Action item
Each entry below needs to be copied exactly, with nothing dropped.

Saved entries

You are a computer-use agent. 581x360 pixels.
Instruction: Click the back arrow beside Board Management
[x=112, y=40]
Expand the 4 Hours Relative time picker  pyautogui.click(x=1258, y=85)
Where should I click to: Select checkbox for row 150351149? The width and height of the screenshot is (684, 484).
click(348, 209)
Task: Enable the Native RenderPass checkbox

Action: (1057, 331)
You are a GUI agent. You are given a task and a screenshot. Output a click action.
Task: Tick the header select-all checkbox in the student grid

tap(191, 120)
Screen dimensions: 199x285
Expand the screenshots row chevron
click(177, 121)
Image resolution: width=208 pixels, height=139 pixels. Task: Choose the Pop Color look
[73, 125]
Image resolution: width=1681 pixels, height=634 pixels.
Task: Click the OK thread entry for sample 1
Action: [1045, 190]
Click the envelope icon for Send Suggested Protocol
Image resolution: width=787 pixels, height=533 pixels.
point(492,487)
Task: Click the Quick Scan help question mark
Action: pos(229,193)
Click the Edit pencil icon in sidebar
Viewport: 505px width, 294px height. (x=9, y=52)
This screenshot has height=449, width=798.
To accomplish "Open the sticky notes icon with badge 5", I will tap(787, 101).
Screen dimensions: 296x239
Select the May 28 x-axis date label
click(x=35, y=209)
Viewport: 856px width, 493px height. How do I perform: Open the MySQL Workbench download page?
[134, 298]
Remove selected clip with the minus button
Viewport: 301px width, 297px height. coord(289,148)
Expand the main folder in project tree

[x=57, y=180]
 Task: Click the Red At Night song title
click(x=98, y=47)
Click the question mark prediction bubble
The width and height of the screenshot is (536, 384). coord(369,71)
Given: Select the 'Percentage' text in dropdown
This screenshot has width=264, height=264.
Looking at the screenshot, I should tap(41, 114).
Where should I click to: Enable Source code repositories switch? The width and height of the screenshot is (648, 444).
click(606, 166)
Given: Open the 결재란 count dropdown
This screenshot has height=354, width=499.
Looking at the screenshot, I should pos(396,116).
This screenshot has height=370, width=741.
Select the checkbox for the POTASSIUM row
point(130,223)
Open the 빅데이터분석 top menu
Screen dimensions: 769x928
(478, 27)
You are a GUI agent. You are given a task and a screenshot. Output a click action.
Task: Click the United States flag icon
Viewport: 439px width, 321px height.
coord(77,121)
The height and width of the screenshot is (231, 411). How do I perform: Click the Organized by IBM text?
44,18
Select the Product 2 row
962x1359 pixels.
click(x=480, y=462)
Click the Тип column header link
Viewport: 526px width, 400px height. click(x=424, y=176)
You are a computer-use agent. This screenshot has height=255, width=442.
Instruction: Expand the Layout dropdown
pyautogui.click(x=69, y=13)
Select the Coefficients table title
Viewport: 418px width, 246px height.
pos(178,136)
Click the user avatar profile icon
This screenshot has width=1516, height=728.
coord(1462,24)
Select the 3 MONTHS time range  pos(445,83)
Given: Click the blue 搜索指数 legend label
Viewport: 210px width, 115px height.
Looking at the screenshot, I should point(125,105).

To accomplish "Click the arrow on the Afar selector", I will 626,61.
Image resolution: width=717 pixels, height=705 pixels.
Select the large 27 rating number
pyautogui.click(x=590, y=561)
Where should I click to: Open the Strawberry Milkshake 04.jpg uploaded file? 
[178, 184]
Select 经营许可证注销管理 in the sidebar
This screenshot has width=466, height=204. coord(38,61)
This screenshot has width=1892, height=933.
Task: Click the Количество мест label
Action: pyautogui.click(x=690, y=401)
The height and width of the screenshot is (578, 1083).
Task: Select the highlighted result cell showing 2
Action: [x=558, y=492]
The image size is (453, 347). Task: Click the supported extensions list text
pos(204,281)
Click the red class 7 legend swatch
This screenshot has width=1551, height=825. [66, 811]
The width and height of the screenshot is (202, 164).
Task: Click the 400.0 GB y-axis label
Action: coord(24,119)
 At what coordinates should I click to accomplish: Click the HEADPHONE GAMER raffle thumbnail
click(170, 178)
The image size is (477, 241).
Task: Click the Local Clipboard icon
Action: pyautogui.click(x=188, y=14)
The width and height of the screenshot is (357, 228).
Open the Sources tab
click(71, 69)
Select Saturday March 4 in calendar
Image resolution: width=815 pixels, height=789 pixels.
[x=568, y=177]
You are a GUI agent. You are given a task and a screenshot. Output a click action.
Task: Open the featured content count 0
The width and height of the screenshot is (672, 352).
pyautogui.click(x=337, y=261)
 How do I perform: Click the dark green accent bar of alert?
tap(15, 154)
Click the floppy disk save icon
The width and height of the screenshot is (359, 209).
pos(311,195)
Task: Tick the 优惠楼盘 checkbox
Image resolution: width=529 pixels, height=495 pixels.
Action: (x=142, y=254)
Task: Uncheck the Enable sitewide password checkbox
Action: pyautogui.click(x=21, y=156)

Expected answer
You are a computer-use agent. 581x360 pixels.
Instruction: Click the back arrow beside Board Management
[x=112, y=40]
Expand the 4 Hours Relative time picker  pyautogui.click(x=1258, y=85)
Where should I click to: Select checkbox for row 150351149? The width and height of the screenshot is (684, 484).
click(348, 209)
Task: Enable the Native RenderPass checkbox

Action: (1057, 331)
You are a GUI agent. You are given a task and a screenshot. Output a click action.
Task: Tick the header select-all checkbox in the student grid

tap(191, 120)
Screen dimensions: 199x285
Expand the screenshots row chevron
click(177, 121)
Image resolution: width=208 pixels, height=139 pixels. Task: Choose the Pop Color look
[73, 125]
Image resolution: width=1681 pixels, height=634 pixels.
Task: Click the OK thread entry for sample 1
Action: [1045, 190]
Click the envelope icon for Send Suggested Protocol
Image resolution: width=787 pixels, height=533 pixels.
point(492,487)
Task: Click the Quick Scan help question mark
Action: pos(229,193)
Click the Edit pencil icon in sidebar
Viewport: 505px width, 294px height. (x=9, y=52)
This screenshot has height=449, width=798.
To accomplish "Open the sticky notes icon with badge 5", I will tap(787, 101).
Screen dimensions: 296x239
Select the May 28 x-axis date label
click(x=35, y=209)
Viewport: 856px width, 493px height. How do I perform: Open the MySQL Workbench download page?
[134, 298]
Remove selected clip with the minus button
Viewport: 301px width, 297px height. coord(289,148)
Expand the main folder in project tree

[x=57, y=180]
 Task: Click the Red At Night song title
click(x=98, y=47)
Click the question mark prediction bubble
The width and height of the screenshot is (536, 384). coord(369,71)
Given: Select the 'Percentage' text in dropdown
This screenshot has width=264, height=264.
Looking at the screenshot, I should tap(41, 114).
Where should I click to: Enable Source code repositories switch? The width and height of the screenshot is (648, 444).
click(606, 166)
Given: Open the 결재란 count dropdown
This screenshot has height=354, width=499.
Looking at the screenshot, I should pos(396,116).
This screenshot has height=370, width=741.
Select the checkbox for the POTASSIUM row
point(130,223)
Open the 빅데이터분석 top menu
Screen dimensions: 769x928
(478, 27)
You are a GUI agent. You are given a task and a screenshot. Output a click action.
Task: Click the United States flag icon
Viewport: 439px width, 321px height.
coord(77,121)
The height and width of the screenshot is (231, 411). How do I perform: Click the Organized by IBM text?
44,18
Select the Product 2 row
962x1359 pixels.
click(x=480, y=462)
Click the Тип column header link
Viewport: 526px width, 400px height. click(x=424, y=176)
You are a computer-use agent. This screenshot has height=255, width=442.
Instruction: Expand the Layout dropdown
pyautogui.click(x=69, y=13)
Select the Coefficients table title
Viewport: 418px width, 246px height.
pos(178,136)
Click the user avatar profile icon
This screenshot has width=1516, height=728.
coord(1462,24)
Select the 3 MONTHS time range  pos(445,83)
Given: Click the blue 搜索指数 legend label
Viewport: 210px width, 115px height.
Looking at the screenshot, I should point(125,105).

To accomplish "Click the arrow on the Afar selector", I will 626,61.
Image resolution: width=717 pixels, height=705 pixels.
Select the large 27 rating number
pyautogui.click(x=590, y=561)
Where should I click to: Open the Strawberry Milkshake 04.jpg uploaded file? 
[178, 184]
Select 经营许可证注销管理 in the sidebar
This screenshot has width=466, height=204. coord(38,61)
This screenshot has width=1892, height=933.
Task: Click the Количество мест label
Action: pyautogui.click(x=690, y=401)
The height and width of the screenshot is (578, 1083).
Task: Select the highlighted result cell showing 2
Action: [x=558, y=492]
The image size is (453, 347). Task: Click the supported extensions list text
pos(204,281)
Click the red class 7 legend swatch
This screenshot has width=1551, height=825. [66, 811]
The width and height of the screenshot is (202, 164).
Task: Click the 400.0 GB y-axis label
Action: coord(24,119)
 At what coordinates should I click to accomplish: Click the HEADPHONE GAMER raffle thumbnail
click(170, 178)
The image size is (477, 241).
Task: Click the Local Clipboard icon
Action: pyautogui.click(x=188, y=14)
The width and height of the screenshot is (357, 228).
Open the Sources tab
click(71, 69)
Select Saturday March 4 in calendar
Image resolution: width=815 pixels, height=789 pixels.
[x=568, y=177]
You are a GUI agent. You are given a task and a screenshot. Output a click action.
Task: Open the featured content count 0
The width and height of the screenshot is (672, 352).
pyautogui.click(x=337, y=261)
 How do I perform: Click the dark green accent bar of alert?
tap(15, 154)
Click the floppy disk save icon
The width and height of the screenshot is (359, 209).
pos(311,195)
Task: Tick the 优惠楼盘 checkbox
Image resolution: width=529 pixels, height=495 pixels.
Action: (x=142, y=254)
Task: Uncheck the Enable sitewide password checkbox
Action: pyautogui.click(x=21, y=156)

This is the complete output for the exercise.